Another reason to use runWorkFlow.md
is that it hides two cumbersome steps from the user. For example, if spliterIndices
used in demultiplex.md
is not indexed by bowtie2
, then runWorkFlow.md
will do this silently. Also, if correctFile
has the same path and name as refFile
(see rearr
), but with the file extension .correct
instead of .ref
, and runWorkFlow.md
cannot find correctFile
on the file system, then it will generate a default correctFile
for you with all fields filled with up
.
Source
# The following parameters should be replaced.

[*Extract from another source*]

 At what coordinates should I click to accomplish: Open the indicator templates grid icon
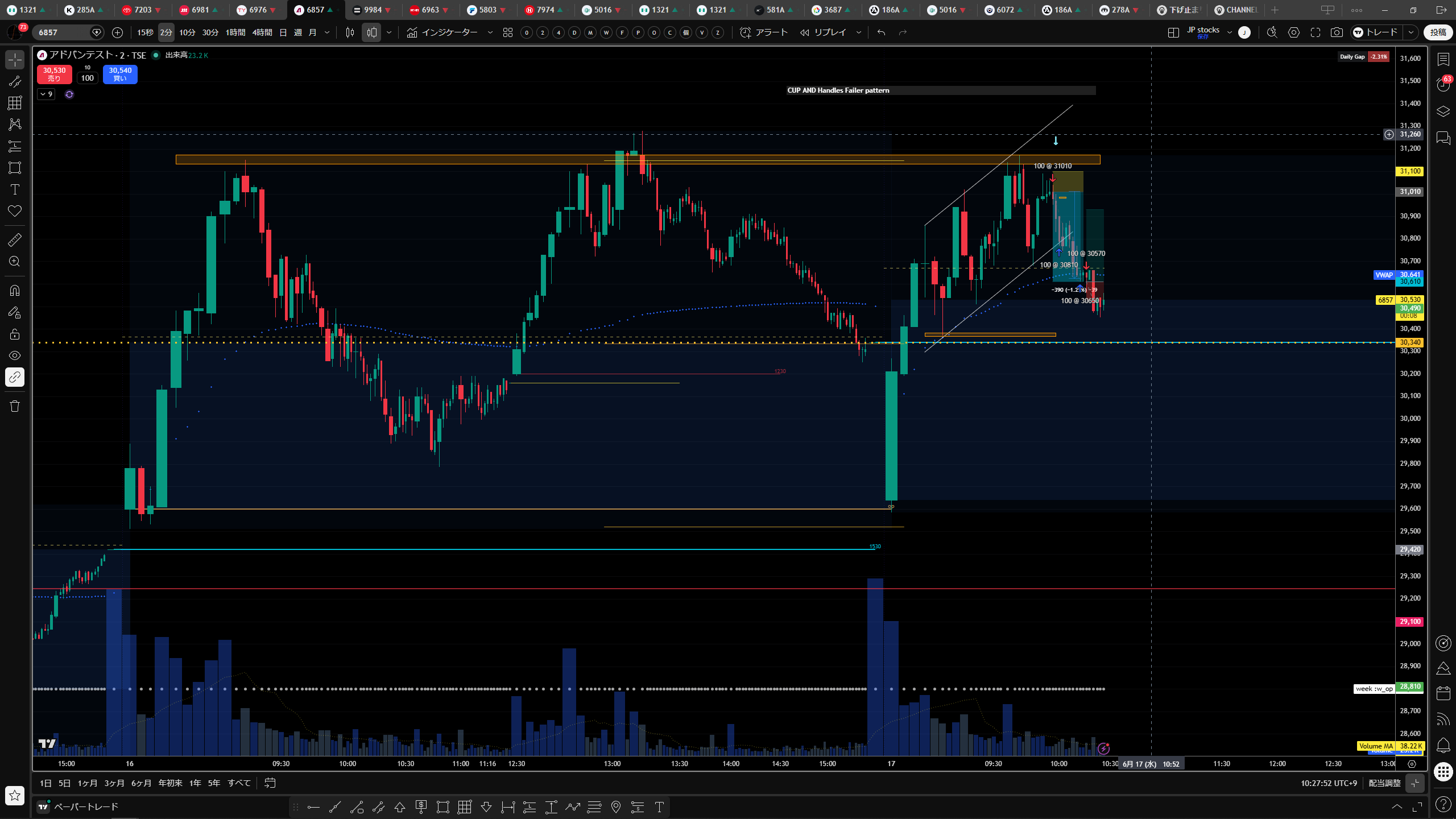coord(508,32)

makeTarget=${makeTarget:-test/test_work_flow/rearr.alg}
fastqFiles=${fastqFiles:-test/test_work_flow/A2-g1n-3.R2.fq.gz,test/test_work_flow/A2-g1n-3.fq.gz}
spliterIndices=${spliterIndices:-test/test_work_flow/final_hgsgrna_libb_all_0811_NGG_scaffold_nor_G1.csv.target.fa,test/test_work_flow/final_hgsgrna_libb_all_0811_NGG_scaffold_nor_G1.csv.pair.fa}
minScores=${minScores:-30,100}
minToMapShear=${minToMapShear:-30}
refFile=${refFile:-test/test_work_flow/final_hgsgrna_libb_all_0811_NGG_scaffold_nor_G1.csv.ref}
correctFile=${correctFile:-test/test_work_flow/final_hgsgrna_libb_all_0811_NGG_scaffold_nor_G1.csv.correct}
ext1up=${ext1up:-50}
ext1down=${ext1down:-0}
ext2up=${ext2up:-10}
ext2down=${ext2down:-100}
# The following parameters are default in most cases.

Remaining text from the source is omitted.